BEGIN

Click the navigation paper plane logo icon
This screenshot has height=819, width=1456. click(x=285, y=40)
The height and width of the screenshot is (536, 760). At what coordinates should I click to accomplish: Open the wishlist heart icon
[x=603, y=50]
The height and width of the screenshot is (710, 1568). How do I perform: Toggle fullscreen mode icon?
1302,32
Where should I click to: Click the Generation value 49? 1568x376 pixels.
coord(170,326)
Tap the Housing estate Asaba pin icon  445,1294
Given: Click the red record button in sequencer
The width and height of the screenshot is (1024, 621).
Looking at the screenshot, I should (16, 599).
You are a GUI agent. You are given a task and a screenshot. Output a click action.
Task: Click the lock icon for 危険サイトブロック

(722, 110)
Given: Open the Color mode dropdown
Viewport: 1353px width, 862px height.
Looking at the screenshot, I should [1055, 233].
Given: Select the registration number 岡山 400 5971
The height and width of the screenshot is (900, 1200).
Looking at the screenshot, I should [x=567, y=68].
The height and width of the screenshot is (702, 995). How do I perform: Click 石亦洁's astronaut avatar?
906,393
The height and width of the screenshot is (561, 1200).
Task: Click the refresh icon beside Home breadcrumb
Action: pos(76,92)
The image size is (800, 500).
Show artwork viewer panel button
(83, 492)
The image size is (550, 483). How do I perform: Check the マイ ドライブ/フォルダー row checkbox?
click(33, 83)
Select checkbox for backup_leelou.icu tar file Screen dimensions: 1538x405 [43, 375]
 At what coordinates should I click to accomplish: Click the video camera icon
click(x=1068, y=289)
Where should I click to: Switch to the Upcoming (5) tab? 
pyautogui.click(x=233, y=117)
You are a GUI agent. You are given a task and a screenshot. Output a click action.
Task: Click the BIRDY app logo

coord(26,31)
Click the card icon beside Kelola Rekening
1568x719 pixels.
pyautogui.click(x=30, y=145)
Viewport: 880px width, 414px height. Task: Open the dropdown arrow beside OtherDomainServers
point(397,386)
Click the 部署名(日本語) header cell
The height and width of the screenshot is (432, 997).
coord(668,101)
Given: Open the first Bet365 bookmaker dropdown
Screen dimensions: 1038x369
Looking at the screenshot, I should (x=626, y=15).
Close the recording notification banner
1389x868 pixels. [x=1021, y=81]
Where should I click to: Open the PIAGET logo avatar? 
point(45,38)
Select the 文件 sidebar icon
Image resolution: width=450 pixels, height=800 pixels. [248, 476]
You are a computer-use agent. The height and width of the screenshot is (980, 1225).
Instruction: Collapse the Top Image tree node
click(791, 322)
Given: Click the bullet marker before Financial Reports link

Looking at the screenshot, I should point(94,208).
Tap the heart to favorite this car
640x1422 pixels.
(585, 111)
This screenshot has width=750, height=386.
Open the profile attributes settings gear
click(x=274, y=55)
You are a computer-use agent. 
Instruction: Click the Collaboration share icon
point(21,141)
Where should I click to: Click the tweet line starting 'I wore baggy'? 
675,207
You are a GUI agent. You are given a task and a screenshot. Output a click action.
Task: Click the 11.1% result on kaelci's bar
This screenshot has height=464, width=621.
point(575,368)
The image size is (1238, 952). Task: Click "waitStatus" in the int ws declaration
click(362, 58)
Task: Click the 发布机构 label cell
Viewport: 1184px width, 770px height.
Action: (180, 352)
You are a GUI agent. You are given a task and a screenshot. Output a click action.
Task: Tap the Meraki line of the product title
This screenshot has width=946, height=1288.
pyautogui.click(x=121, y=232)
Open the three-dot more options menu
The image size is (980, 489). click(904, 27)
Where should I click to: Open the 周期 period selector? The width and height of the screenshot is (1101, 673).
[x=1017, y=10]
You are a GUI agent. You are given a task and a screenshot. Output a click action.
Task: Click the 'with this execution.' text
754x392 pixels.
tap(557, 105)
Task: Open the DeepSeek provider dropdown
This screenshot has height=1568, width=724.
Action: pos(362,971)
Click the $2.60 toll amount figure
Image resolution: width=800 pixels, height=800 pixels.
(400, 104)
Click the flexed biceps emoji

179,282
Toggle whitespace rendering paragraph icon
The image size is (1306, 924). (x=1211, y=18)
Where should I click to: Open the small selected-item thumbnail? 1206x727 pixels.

END

▶ **AIM OF THE EXERCISE**
The response must restate every entry word for word.

▶ **WORKED SOLUTION**
Click the navigation paper plane logo icon
This screenshot has height=819, width=1456. click(x=285, y=40)
The height and width of the screenshot is (536, 760). At what coordinates should I click to accomplish: Open the wishlist heart icon
[x=603, y=50]
The height and width of the screenshot is (710, 1568). How do I perform: Toggle fullscreen mode icon?
1302,32
Where should I click to: Click the Generation value 49? 1568x376 pixels.
coord(170,326)
Tap the Housing estate Asaba pin icon  445,1294
Given: Click the red record button in sequencer
The width and height of the screenshot is (1024, 621).
Looking at the screenshot, I should (16, 599).
You are a GUI agent. You are given a task and a screenshot. Output a click action.
Task: Click the lock icon for 危険サイトブロック

(722, 110)
Given: Open the Color mode dropdown
Viewport: 1353px width, 862px height.
Looking at the screenshot, I should [1055, 233].
Given: Select the registration number 岡山 400 5971
The height and width of the screenshot is (900, 1200).
Looking at the screenshot, I should [x=567, y=68].
The height and width of the screenshot is (702, 995). How do I perform: Click 石亦洁's astronaut avatar?
906,393
The height and width of the screenshot is (561, 1200).
Task: Click the refresh icon beside Home breadcrumb
Action: pos(76,92)
The image size is (800, 500).
Show artwork viewer panel button
(83, 492)
The image size is (550, 483). How do I perform: Check the マイ ドライブ/フォルダー row checkbox?
click(33, 83)
Select checkbox for backup_leelou.icu tar file Screen dimensions: 1538x405 [43, 375]
 At what coordinates should I click to accomplish: Click the video camera icon
click(x=1068, y=289)
Where should I click to: Switch to the Upcoming (5) tab? 
pyautogui.click(x=233, y=117)
You are a GUI agent. You are given a task and a screenshot. Output a click action.
Task: Click the BIRDY app logo

coord(26,31)
Click the card icon beside Kelola Rekening
1568x719 pixels.
pyautogui.click(x=30, y=145)
Viewport: 880px width, 414px height. Task: Open the dropdown arrow beside OtherDomainServers
point(397,386)
Click the 部署名(日本語) header cell
The height and width of the screenshot is (432, 997).
coord(668,101)
Given: Open the first Bet365 bookmaker dropdown
Screen dimensions: 1038x369
Looking at the screenshot, I should (x=626, y=15).
Close the recording notification banner
1389x868 pixels. [x=1021, y=81]
Where should I click to: Open the PIAGET logo avatar? 
point(45,38)
Select the 文件 sidebar icon
Image resolution: width=450 pixels, height=800 pixels. [248, 476]
You are a computer-use agent. The height and width of the screenshot is (980, 1225).
Instruction: Collapse the Top Image tree node
click(791, 322)
Given: Click the bullet marker before Financial Reports link

Looking at the screenshot, I should point(94,208).
Tap the heart to favorite this car
640x1422 pixels.
(585, 111)
This screenshot has width=750, height=386.
Open the profile attributes settings gear
click(x=274, y=55)
You are a computer-use agent. 
Instruction: Click the Collaboration share icon
point(21,141)
Where should I click to: Click the tweet line starting 'I wore baggy'? 
675,207
You are a GUI agent. You are given a task and a screenshot. Output a click action.
Task: Click the 11.1% result on kaelci's bar
This screenshot has height=464, width=621.
point(575,368)
The image size is (1238, 952). Task: Click "waitStatus" in the int ws declaration
click(362, 58)
Task: Click the 发布机构 label cell
Viewport: 1184px width, 770px height.
Action: (180, 352)
You are a GUI agent. You are given a task and a screenshot. Output a click action.
Task: Tap the Meraki line of the product title
This screenshot has width=946, height=1288.
pyautogui.click(x=121, y=232)
Open the three-dot more options menu
The image size is (980, 489). click(904, 27)
Where should I click to: Open the 周期 period selector? The width and height of the screenshot is (1101, 673).
[x=1017, y=10]
You are a GUI agent. You are given a task and a screenshot. Output a click action.
Task: Click the 'with this execution.' text
754x392 pixels.
tap(557, 105)
Task: Open the DeepSeek provider dropdown
This screenshot has height=1568, width=724.
Action: pos(362,971)
Click the $2.60 toll amount figure
Image resolution: width=800 pixels, height=800 pixels.
(400, 104)
Click the flexed biceps emoji

179,282
Toggle whitespace rendering paragraph icon
The image size is (1306, 924). (x=1211, y=18)
Where should I click to: Open the small selected-item thumbnail? 1206x727 pixels.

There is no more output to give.